RECORDS SUPPLIED
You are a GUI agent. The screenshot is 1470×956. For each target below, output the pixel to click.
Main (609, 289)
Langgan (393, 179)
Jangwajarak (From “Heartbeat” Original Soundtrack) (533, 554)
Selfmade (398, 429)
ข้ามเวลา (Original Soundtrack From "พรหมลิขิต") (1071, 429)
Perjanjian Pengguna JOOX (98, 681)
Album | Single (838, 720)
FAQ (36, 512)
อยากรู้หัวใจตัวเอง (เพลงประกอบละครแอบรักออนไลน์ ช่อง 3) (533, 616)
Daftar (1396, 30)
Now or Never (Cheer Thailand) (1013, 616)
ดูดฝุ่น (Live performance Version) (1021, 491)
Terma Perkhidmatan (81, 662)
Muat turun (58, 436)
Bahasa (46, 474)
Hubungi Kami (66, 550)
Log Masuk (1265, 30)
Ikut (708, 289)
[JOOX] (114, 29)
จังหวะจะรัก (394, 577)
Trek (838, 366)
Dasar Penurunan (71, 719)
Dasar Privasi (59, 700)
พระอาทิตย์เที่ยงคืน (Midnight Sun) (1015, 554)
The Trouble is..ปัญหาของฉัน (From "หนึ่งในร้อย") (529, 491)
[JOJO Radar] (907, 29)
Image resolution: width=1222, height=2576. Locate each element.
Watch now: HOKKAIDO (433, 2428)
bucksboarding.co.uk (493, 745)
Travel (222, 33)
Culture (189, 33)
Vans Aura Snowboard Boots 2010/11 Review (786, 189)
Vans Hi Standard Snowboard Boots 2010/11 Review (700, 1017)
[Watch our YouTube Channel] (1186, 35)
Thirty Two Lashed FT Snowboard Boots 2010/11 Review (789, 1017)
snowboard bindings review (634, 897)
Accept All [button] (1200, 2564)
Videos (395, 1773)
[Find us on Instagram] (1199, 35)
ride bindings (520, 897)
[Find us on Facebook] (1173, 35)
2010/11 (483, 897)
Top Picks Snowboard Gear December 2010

YOUR INSTRUCTIONS
Having found the line that contains "Dasar Privasi (59, 700)", set down that line and all the rest through the end of the records, exactly.

EXERCISE SOLUTION
Dasar Privasi (59, 700)
พระอาทิตย์เที่ยงคืน (Midnight Sun) (1015, 554)
The Trouble is..ปัญหาของฉัน (From "หนึ่งในร้อย") (529, 491)
[JOJO Radar] (907, 29)
Image resolution: width=1222, height=2576. Locate each element.
Watch now: HOKKAIDO (433, 2428)
bucksboarding.co.uk (493, 745)
Travel (222, 33)
Culture (189, 33)
Vans Aura Snowboard Boots 2010/11 Review (786, 189)
Vans Hi Standard Snowboard Boots 2010/11 Review (700, 1017)
[Watch our YouTube Channel] (1186, 35)
Thirty Two Lashed FT Snowboard Boots 2010/11 Review (789, 1017)
snowboard bindings review (634, 897)
Accept All [button] (1200, 2564)
Videos (395, 1773)
[Find us on Instagram] (1199, 35)
ride bindings (520, 897)
[Find us on Facebook] (1173, 35)
2010/11 (483, 897)
Top Picks Snowboard Gear December 2010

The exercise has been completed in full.